- Interactive map of the Times Squared 3015 area

General information
- Status: Proposed
- Architectural style: Futurism, vertical city
- Location: Times Square, New York City, New York, United States
- Estimated completion: 2050 (Expected after construction concludes)

Height
- Tip: 5,687 ft (1,733 m)

Technical details
- Floor count: 321

= Times Squared 3015 =

Times Squared 3015 is a proposed design concept for a vertical city, more than a mile tall tower, located in New York City in the United States.

It was not a serious business proposal, but was an entrant in a 2015 architectural design contest. This proposed building is an attempt to provide a self-contained community, incorporating vertical farming, beach, mountain range, stadium, redwood forest, housing, and offices stacked vertically.

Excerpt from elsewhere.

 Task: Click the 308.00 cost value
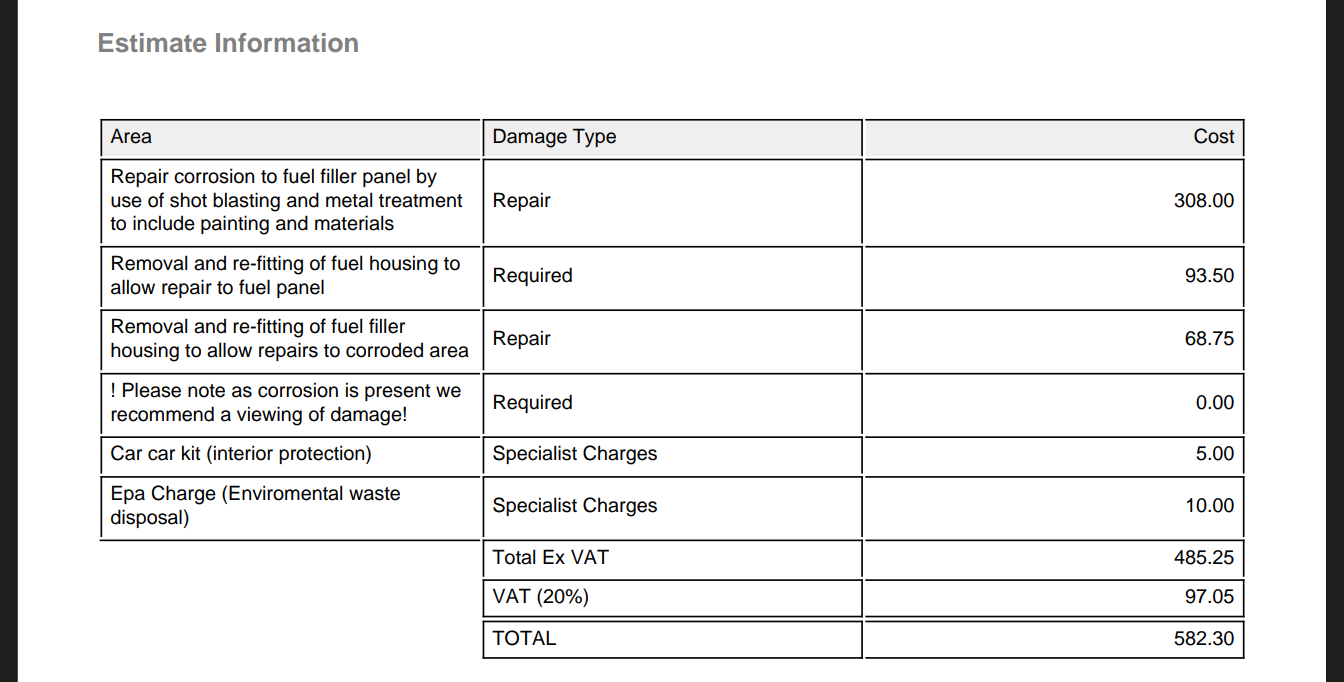(x=1204, y=201)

Each zone consists of an individualized block or module; open space is carved out of the south-facing side of the module for maximum solar exposure. This creates a series of L-shaped ‘living’ clusters. Located above and below the residential/destination modules are a series of retail-themed entertainment modules. Circulation is handled by the main core, a massive elevator system that minimizes travel time by only stopping at the twelve major modules that make up the tower. From there, people use a series of secondary elevators/stairs to move within the module. Farmers tend to vertical farms that take advantage of southern exposure and provide oxygen and sustenance to the tower's community. Residents have a beach or a forest in their backyard. A shopping mall or an American football field as games are an elevator ride away. The building also features companies such as Apple, Best Buy, Target, Macy's, McDonald's, Starbucks, and Walmart.

If built, the skyscraper would be the world's tallest building and the first one to exceed one mile.